Exercise goal
Once you have read the entries below, repeat all of them exactly.

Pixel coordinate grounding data
----------
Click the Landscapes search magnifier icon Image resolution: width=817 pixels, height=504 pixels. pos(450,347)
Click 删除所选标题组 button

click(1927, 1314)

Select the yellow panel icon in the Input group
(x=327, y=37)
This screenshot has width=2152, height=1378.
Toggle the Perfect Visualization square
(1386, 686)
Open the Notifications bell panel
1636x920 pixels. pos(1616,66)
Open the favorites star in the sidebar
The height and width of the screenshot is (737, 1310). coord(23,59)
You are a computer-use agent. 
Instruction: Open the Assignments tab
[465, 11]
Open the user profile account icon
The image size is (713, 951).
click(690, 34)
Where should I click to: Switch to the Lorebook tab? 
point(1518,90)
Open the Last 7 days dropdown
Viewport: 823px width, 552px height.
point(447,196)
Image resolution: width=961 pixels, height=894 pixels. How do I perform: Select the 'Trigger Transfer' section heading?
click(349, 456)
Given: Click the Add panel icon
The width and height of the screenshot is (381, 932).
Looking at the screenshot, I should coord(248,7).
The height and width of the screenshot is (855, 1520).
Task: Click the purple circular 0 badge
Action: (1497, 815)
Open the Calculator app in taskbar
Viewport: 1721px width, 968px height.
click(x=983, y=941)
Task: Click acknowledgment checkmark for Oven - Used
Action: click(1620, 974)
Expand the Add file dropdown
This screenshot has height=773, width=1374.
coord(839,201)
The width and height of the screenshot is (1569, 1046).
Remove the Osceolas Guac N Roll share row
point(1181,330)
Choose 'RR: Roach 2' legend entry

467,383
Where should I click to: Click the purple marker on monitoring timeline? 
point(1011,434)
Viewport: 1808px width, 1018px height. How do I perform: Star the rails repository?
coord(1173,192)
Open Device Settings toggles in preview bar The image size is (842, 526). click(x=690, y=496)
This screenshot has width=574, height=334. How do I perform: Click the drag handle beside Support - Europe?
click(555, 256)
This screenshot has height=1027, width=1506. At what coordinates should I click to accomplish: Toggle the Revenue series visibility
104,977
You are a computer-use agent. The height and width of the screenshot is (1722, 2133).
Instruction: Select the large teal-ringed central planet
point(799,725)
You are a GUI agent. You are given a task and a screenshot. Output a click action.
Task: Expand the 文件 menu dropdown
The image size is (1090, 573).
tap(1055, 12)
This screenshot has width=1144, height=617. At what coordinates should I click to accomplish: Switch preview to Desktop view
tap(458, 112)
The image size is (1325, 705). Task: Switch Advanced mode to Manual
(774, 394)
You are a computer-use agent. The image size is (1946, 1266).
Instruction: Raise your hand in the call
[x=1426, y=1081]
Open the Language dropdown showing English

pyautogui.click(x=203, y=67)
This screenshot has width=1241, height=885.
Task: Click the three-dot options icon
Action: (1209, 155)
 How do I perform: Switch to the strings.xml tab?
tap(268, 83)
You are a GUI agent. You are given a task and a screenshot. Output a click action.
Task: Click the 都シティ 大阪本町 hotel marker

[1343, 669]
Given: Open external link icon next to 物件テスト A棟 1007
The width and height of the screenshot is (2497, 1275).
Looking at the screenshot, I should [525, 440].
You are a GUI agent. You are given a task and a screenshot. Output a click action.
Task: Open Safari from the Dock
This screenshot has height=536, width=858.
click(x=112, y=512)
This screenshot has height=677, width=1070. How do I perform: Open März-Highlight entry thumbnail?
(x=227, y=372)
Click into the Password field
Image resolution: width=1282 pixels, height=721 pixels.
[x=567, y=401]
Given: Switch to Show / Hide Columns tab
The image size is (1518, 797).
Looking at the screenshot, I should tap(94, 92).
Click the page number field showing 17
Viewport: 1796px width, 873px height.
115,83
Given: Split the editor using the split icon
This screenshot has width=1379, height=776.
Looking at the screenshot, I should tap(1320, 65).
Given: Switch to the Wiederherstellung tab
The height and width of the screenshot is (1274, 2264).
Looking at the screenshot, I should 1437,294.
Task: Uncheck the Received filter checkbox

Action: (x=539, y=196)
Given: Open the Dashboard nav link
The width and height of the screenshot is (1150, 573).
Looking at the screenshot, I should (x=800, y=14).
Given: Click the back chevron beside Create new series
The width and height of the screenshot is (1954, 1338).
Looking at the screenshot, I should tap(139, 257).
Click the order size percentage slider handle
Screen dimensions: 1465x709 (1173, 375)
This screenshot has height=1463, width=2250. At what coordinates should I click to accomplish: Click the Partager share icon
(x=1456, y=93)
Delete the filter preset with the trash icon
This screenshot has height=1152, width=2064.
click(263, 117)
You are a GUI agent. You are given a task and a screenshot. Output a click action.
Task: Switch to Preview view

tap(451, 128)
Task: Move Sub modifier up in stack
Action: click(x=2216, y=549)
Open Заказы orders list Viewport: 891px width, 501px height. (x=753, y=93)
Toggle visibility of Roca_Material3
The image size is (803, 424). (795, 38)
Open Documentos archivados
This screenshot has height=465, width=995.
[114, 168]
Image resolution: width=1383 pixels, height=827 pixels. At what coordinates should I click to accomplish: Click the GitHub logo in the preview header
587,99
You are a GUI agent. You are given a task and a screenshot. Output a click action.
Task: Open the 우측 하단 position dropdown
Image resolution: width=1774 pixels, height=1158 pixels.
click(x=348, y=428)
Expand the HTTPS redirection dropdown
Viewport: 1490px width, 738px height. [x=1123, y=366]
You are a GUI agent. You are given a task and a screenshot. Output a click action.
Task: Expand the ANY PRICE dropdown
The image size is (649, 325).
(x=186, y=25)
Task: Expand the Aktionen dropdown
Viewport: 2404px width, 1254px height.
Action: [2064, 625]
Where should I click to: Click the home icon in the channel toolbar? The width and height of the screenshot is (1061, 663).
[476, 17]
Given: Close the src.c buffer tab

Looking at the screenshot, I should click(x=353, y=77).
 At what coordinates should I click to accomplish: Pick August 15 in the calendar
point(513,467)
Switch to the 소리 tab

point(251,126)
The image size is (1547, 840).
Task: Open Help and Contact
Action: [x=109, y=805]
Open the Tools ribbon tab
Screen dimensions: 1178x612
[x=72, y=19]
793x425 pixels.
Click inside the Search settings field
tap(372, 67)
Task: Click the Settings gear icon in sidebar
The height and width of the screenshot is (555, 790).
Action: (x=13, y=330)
----------
Response
Click the Landscapes search magnifier icon Image resolution: width=817 pixels, height=504 pixels. pos(450,347)
Click 删除所选标题组 button

click(1927, 1314)

Select the yellow panel icon in the Input group
(x=327, y=37)
This screenshot has width=2152, height=1378.
Toggle the Perfect Visualization square
(1386, 686)
Open the Notifications bell panel
1636x920 pixels. pos(1616,66)
Open the favorites star in the sidebar
The height and width of the screenshot is (737, 1310). coord(23,59)
You are a computer-use agent. 
Instruction: Open the Assignments tab
[465, 11]
Open the user profile account icon
The image size is (713, 951).
click(690, 34)
Where should I click to: Switch to the Lorebook tab? 
point(1518,90)
Open the Last 7 days dropdown
Viewport: 823px width, 552px height.
point(447,196)
Image resolution: width=961 pixels, height=894 pixels. How do I perform: Select the 'Trigger Transfer' section heading?
click(349, 456)
Given: Click the Add panel icon
The width and height of the screenshot is (381, 932).
Looking at the screenshot, I should coord(248,7).
The height and width of the screenshot is (855, 1520).
Task: Click the purple circular 0 badge
Action: (1497, 815)
Open the Calculator app in taskbar
Viewport: 1721px width, 968px height.
click(x=983, y=941)
Task: Click acknowledgment checkmark for Oven - Used
Action: click(1620, 974)
Expand the Add file dropdown
This screenshot has height=773, width=1374.
coord(839,201)
The width and height of the screenshot is (1569, 1046).
Remove the Osceolas Guac N Roll share row
point(1181,330)
Choose 'RR: Roach 2' legend entry

467,383
Where should I click to: Click the purple marker on monitoring timeline? 
point(1011,434)
Viewport: 1808px width, 1018px height. How do I perform: Star the rails repository?
coord(1173,192)
Open Device Settings toggles in preview bar The image size is (842, 526). click(x=690, y=496)
This screenshot has width=574, height=334. How do I perform: Click the drag handle beside Support - Europe?
click(555, 256)
This screenshot has height=1027, width=1506. At what coordinates should I click to accomplish: Toggle the Revenue series visibility
104,977
You are a computer-use agent. The height and width of the screenshot is (1722, 2133).
Instruction: Select the large teal-ringed central planet
point(799,725)
You are a GUI agent. You are given a task and a screenshot. Output a click action.
Task: Expand the 文件 menu dropdown
The image size is (1090, 573).
tap(1055, 12)
This screenshot has width=1144, height=617. At what coordinates should I click to accomplish: Switch preview to Desktop view
tap(458, 112)
The image size is (1325, 705). Task: Switch Advanced mode to Manual
(774, 394)
You are a computer-use agent. The image size is (1946, 1266).
Instruction: Raise your hand in the call
[x=1426, y=1081]
Open the Language dropdown showing English

pyautogui.click(x=203, y=67)
This screenshot has width=1241, height=885.
Task: Click the three-dot options icon
Action: (1209, 155)
 How do I perform: Switch to the strings.xml tab?
tap(268, 83)
You are a GUI agent. You are given a task and a screenshot. Output a click action.
Task: Click the 都シティ 大阪本町 hotel marker

[1343, 669]
Given: Open external link icon next to 物件テスト A棟 1007
The width and height of the screenshot is (2497, 1275).
Looking at the screenshot, I should [525, 440].
You are a GUI agent. You are given a task and a screenshot. Output a click action.
Task: Open Safari from the Dock
This screenshot has height=536, width=858.
click(x=112, y=512)
This screenshot has height=677, width=1070. How do I perform: Open März-Highlight entry thumbnail?
(x=227, y=372)
Click into the Password field
Image resolution: width=1282 pixels, height=721 pixels.
[x=567, y=401]
Given: Switch to Show / Hide Columns tab
The image size is (1518, 797).
Looking at the screenshot, I should tap(94, 92).
Click the page number field showing 17
Viewport: 1796px width, 873px height.
115,83
Given: Split the editor using the split icon
This screenshot has width=1379, height=776.
Looking at the screenshot, I should tap(1320, 65).
Given: Switch to the Wiederherstellung tab
The height and width of the screenshot is (1274, 2264).
Looking at the screenshot, I should 1437,294.
Task: Uncheck the Received filter checkbox

Action: (x=539, y=196)
Given: Open the Dashboard nav link
The width and height of the screenshot is (1150, 573).
Looking at the screenshot, I should (x=800, y=14).
Given: Click the back chevron beside Create new series
The width and height of the screenshot is (1954, 1338).
Looking at the screenshot, I should tap(139, 257).
Click the order size percentage slider handle
Screen dimensions: 1465x709 (1173, 375)
This screenshot has height=1463, width=2250. At what coordinates should I click to accomplish: Click the Partager share icon
(x=1456, y=93)
Delete the filter preset with the trash icon
This screenshot has height=1152, width=2064.
click(263, 117)
You are a GUI agent. You are given a task and a screenshot. Output a click action.
Task: Switch to Preview view

tap(451, 128)
Task: Move Sub modifier up in stack
Action: click(x=2216, y=549)
Open Заказы orders list Viewport: 891px width, 501px height. (x=753, y=93)
Toggle visibility of Roca_Material3
The image size is (803, 424). (795, 38)
Open Documentos archivados
This screenshot has height=465, width=995.
[114, 168]
Image resolution: width=1383 pixels, height=827 pixels. At what coordinates should I click to accomplish: Click the GitHub logo in the preview header
587,99
You are a GUI agent. You are given a task and a screenshot. Output a click action.
Task: Open the 우측 하단 position dropdown
Image resolution: width=1774 pixels, height=1158 pixels.
click(x=348, y=428)
Expand the HTTPS redirection dropdown
Viewport: 1490px width, 738px height. [x=1123, y=366]
You are a GUI agent. You are given a task and a screenshot. Output a click action.
Task: Expand the ANY PRICE dropdown
The image size is (649, 325).
(x=186, y=25)
Task: Expand the Aktionen dropdown
Viewport: 2404px width, 1254px height.
Action: [2064, 625]
Where should I click to: Click the home icon in the channel toolbar? The width and height of the screenshot is (1061, 663).
[476, 17]
Given: Close the src.c buffer tab

Looking at the screenshot, I should click(x=353, y=77).
 At what coordinates should I click to accomplish: Pick August 15 in the calendar
point(513,467)
Switch to the 소리 tab

point(251,126)
The image size is (1547, 840).
Task: Open Help and Contact
Action: [x=109, y=805]
Open the Tools ribbon tab
Screen dimensions: 1178x612
[x=72, y=19]
793x425 pixels.
Click inside the Search settings field
tap(372, 67)
Task: Click the Settings gear icon in sidebar
The height and width of the screenshot is (555, 790).
Action: (x=13, y=330)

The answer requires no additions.